We need an app to rate posts on how clickbaity their titles are, and let you filter on this value.
Is this Zed Shaw’s blog?
Uh oh, I think the bubble is bursting.
Personally the initial excitement has worn off for me and I am enjoying writing code myself and just using kagi assistant to ask the odd question, mostly research.
When a team mate who bangs on about how we should all be using ai tried to demo it and got things in a bit of a mess, I knew we had peaked.
And all that money invested into the hype!
"Why I'm dialing back my high level language usage"
Too many of us fall into “prompt autopilot” mode—reaching for AI before we think. Your post calls it out beautifully: step back, reclaim the muscle memory of creative problem solving. LLMs should supplement, not substitute.

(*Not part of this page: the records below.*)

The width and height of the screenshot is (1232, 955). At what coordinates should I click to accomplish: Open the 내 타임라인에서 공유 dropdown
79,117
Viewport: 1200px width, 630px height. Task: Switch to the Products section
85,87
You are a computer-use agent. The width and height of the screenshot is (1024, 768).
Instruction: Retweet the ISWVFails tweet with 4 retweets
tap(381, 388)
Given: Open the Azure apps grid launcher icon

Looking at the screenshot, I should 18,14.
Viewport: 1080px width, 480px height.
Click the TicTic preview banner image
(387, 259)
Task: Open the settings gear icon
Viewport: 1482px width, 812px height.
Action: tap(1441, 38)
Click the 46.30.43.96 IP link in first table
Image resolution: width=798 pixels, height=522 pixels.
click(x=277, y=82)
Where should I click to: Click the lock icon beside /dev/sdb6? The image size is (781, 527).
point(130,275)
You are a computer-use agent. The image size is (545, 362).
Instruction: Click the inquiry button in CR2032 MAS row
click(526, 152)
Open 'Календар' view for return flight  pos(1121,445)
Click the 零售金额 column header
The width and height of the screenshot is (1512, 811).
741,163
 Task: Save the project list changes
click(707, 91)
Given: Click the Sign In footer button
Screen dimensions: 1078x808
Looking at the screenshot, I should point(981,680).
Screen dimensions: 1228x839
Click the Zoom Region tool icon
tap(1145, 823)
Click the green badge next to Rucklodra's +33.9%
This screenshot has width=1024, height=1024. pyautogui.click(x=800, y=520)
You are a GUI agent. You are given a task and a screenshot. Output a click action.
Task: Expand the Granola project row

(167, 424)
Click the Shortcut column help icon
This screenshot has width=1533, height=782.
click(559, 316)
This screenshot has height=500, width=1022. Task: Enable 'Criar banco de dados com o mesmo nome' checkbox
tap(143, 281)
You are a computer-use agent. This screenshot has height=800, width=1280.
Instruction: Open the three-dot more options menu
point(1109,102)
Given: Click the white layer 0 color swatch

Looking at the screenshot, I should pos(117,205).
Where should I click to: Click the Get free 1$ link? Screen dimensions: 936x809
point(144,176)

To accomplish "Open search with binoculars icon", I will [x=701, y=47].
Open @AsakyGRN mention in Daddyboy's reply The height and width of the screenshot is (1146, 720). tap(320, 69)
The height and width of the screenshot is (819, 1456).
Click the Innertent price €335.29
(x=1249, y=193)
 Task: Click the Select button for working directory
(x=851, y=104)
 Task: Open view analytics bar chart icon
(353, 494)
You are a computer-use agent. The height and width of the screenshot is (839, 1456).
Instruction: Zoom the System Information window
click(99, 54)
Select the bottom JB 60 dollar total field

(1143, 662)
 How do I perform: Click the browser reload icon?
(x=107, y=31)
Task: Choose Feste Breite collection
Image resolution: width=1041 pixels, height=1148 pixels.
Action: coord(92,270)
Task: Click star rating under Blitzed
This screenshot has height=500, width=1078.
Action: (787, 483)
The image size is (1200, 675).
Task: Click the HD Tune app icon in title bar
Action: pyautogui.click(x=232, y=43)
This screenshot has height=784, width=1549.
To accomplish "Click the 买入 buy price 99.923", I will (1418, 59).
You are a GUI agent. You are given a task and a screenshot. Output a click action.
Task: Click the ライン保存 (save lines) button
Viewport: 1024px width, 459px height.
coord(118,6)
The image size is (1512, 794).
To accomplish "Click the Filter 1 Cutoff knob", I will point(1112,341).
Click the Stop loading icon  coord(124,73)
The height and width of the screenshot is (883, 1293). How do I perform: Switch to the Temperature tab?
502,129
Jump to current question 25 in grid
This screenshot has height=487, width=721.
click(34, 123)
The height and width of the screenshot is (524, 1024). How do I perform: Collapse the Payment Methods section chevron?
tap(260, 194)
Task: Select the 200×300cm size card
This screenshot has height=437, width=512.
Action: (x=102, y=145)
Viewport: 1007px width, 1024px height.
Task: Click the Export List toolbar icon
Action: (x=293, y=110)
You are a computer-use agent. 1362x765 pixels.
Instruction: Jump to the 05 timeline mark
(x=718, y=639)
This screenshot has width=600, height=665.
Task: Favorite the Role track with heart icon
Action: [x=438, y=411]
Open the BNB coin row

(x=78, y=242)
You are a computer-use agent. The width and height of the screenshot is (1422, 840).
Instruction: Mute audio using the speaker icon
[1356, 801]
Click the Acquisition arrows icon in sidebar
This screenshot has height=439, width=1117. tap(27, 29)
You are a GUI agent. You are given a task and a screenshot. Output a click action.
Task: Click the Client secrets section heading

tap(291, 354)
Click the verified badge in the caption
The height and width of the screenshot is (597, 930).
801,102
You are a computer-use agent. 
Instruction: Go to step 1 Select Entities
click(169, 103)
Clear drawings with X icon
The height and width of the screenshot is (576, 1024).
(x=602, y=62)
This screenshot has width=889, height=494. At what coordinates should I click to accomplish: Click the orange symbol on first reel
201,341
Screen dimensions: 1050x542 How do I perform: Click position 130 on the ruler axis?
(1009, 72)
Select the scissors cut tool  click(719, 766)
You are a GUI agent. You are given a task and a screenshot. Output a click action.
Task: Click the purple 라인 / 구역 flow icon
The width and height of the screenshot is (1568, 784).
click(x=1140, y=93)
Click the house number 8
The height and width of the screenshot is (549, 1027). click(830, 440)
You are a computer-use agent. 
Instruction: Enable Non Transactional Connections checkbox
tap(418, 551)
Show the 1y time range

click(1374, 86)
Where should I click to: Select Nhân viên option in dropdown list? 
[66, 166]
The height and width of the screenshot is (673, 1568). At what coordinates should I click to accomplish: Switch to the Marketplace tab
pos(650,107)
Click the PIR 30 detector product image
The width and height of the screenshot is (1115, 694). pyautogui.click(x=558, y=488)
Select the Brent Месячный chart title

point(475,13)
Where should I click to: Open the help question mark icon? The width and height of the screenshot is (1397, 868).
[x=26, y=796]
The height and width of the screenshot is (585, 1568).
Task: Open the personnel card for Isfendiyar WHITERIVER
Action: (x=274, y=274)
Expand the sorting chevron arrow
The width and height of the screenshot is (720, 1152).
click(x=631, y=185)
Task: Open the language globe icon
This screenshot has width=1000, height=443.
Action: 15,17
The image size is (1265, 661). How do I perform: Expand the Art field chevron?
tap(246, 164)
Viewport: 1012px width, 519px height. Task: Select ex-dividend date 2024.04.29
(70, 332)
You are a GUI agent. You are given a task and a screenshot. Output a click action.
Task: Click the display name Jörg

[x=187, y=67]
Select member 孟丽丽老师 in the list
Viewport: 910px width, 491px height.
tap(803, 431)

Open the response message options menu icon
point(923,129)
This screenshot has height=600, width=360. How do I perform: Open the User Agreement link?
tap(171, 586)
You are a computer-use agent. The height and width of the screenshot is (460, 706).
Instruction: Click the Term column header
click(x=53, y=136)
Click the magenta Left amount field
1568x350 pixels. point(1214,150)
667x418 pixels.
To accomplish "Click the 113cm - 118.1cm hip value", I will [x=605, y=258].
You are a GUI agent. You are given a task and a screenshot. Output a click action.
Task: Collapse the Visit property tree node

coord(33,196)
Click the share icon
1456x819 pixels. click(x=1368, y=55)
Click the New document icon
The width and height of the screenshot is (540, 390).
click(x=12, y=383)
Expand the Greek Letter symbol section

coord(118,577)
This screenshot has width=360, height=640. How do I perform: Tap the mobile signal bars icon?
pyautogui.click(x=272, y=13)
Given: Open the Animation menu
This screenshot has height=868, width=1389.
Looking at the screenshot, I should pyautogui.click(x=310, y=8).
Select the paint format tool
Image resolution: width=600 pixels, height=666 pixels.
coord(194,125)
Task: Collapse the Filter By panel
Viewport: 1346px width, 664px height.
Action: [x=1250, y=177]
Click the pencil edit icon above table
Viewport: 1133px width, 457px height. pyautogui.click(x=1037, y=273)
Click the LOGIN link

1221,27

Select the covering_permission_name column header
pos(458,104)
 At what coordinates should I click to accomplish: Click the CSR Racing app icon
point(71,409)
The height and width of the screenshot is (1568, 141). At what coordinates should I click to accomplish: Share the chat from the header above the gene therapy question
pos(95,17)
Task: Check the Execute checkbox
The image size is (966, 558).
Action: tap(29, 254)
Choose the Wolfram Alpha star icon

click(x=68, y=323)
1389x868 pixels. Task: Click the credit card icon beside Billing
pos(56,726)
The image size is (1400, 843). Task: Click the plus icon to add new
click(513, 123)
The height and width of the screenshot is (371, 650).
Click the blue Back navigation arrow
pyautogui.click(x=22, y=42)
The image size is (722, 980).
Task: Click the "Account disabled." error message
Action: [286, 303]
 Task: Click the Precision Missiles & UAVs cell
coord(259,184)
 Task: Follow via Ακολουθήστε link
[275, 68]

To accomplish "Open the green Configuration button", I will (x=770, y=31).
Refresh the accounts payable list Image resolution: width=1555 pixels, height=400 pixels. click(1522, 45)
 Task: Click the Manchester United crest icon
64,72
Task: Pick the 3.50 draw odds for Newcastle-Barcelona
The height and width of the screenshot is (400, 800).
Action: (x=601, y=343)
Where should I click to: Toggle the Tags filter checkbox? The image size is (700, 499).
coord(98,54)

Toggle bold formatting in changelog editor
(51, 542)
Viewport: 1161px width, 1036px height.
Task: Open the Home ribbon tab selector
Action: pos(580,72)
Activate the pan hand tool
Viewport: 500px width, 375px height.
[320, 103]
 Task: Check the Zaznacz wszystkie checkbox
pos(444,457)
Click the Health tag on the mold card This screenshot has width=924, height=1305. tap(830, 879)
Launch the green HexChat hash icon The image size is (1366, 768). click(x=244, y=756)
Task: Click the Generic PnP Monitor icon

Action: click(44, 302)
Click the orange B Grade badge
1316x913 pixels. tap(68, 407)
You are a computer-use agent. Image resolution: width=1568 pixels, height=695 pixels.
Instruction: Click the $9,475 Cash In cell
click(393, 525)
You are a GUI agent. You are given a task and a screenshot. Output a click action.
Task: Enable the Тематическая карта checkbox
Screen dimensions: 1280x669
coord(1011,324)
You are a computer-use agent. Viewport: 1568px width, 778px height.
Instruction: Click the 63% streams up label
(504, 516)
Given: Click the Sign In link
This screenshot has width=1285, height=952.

That discipline often separates thoughtful integration from dependency.
[dead]
The problem with zed's narrative is that because he failed to use it in productive ways he wants to dial it back altogether but its not clear what he has actually attempted and people dogpiling here reminds me of artists who are hostile to AI tools, it doesn't accurately reflect the true state of the marketplace which actually puts a lot of value on successful LLM/AI tool use especially in the context of software development.
If you extrapolate this blog then we shouldn't be having so much success with LLMs, we shouldn't be able to ship product with fewer people, and we should be hiring junior developers.
But the truth of the matter is, especially for folks that work on agents focusing on software development is that we can see a huge tidal shift happening in ways similar to artists, photographers, translators and copywriters have experienced.
The blog sells the idea that LLM is not productive and needs to be dialed down does not tell the whole story. This does not mean I am saying LLM should be used in all scenarios, there are clearly situations where it might not be desirable, but overall the productivity hinderance narrative I repeatedly see on HN isn't convincing and I suspect is highly biased.